FortiSIEM
FortiSIEM provides Security Information and Event Management (SIEM) and User and Entity Behavior Analytics (UEBA)
aebadi
Staff
Staff
Article Id 414979
Description

 This error happens when ClickHouse creates too many small data parts in a table. The background merge process cannot keep up, causing performance issues.

As a result, queries or data ingestion may fail with the error:


Uploading events to ClickHouse failed. respCode:500 resp:Code: 252. DB::Exception: Too many parts 

Scope FortiSIEM environments that use ClickHouse as the backend database.
Solution

This error typically happens in any of the following conditions:

  • Too many small inserts: frequent, tiny write batches instead of larger, optimized ones.

  • Insert rate exceeds merge rate: spikes in data volume or collector backlog cause merges to fall behind.

  • Inefficient merge operations: high-cardinality partitions, poor table design, or slow disk I/O.

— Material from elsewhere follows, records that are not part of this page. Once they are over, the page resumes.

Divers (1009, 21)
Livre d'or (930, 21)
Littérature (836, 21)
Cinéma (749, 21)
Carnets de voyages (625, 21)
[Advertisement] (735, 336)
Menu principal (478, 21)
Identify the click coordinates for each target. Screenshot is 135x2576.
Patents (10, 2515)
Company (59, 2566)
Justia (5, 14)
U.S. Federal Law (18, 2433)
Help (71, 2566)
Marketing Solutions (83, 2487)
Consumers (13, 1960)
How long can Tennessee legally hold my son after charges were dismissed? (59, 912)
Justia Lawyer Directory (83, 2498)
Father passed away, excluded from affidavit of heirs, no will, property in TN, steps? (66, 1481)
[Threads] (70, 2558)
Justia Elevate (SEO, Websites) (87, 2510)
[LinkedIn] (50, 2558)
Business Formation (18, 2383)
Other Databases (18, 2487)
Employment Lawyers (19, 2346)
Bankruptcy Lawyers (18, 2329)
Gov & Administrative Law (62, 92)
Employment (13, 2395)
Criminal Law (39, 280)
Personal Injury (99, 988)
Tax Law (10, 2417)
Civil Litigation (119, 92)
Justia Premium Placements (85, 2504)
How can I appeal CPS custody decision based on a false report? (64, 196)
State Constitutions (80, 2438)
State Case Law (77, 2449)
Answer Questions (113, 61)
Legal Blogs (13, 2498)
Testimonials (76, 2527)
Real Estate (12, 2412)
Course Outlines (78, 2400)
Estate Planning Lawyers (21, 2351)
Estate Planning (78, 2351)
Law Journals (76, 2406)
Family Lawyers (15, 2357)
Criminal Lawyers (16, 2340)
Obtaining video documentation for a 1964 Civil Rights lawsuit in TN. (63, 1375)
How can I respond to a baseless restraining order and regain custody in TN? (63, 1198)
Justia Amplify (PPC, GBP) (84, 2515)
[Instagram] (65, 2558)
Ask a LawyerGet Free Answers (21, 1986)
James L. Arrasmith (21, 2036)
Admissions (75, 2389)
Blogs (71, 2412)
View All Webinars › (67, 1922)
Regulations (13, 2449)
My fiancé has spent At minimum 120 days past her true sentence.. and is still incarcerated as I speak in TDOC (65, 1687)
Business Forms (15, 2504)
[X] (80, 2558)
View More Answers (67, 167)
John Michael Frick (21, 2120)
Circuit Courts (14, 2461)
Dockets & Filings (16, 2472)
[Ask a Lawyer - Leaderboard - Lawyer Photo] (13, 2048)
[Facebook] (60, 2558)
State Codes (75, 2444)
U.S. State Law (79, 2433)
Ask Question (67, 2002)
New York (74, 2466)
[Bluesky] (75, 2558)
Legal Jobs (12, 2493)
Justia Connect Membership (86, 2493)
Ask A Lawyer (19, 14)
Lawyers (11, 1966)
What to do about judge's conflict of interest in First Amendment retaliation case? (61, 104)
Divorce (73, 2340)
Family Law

  • Broken parts: corrupted or incomplete parts that block merges.

  

Initial Investigation:

 

Check ClickHouse logs for the TOO_MANY_PARTS error:

 

grep -i "TOO_MANY_PARTS" /var/log/clickhouse-server/clickhouse-server.log

ClickHouse failed. respCode:500 resp:Code: 252. DB::Exception: Too many parts (3001 with average size of 282.52 KiB) in table 'fsiem.events_replicated (75dbec0-3f31-4405-b818-63161137fcac)'. Merges are processing significantly slower than inserts. (TOO_MANY_PARTS) (version 23.8.16.40 (official build))

 

Root Cause:

 

ClickHouse uses the MergeTree engine, which writes each insert as a small part on disk. Background threads merge these parts into larger files. If inserts arrive faster than merges complete, the table grows thousands of tiny parts, triggering the TOO_MANY_PARTS exception.

 

The current max part setup on each click house node is set to 5 located here: 

 

cat /etc/clickhouse-server/config.xml | grep -i max_suspicious_broken_parts
<max_suspicious_broken_parts>5</max_suspicious_broken_parts>

 

This means ClickHouse will tolerate up to 5 broken parts before halting. Broken parts may result from disk issues, unclean shutdowns, or corrupted merges.

 

Recommended Fix: 

 

Set this parameter to '0' to avoid processing any corrupted data parts. 

  1. Back up the ClickHouse config:

 

cp /etc/clickhouse-server/config.xml /etc/clickhouse-server/config.xml_Back

 

  1. Edit the configuration file:

 

vi /etc/clickhouse-server/config.xml

 

  1. Update the parameter to avoid broken parts (default is 5):
<max_suspicious_broken_parts>0</max_suspicious_broken_parts>
 
  1. Restart the ClickHouse service:

 

systemctl start clickhouse-server

  

Summary:

 

This issue stems from ClickHouse being overwhelmed by too many small parts and not merging them fast enough. The fix involves:

  • Identifying large numbers of unmerged parts.

  • Enforcing stricter corruption checks by  setting <max_suspicious_broken_parts>0</max_suspicious_broken_parts>

 

ClickHouse refuses to process any broken part. The benefit is:

  • Fail fast: As soon as one corrupted or inconsistent part appears, ClickHouse halts instead of silently continuing.

  • Protects data integrity: Prevents broken parts from being merged into healthy data.

  • Speeds up resolution: Engineers immediately see the problem instead of chasing slow merges or unexplained ingestion failures later.

As a result, changing the value to '0' does not directly make merges faster — it ensures that merges are not blocked or delayed by bad parts hiding in the system.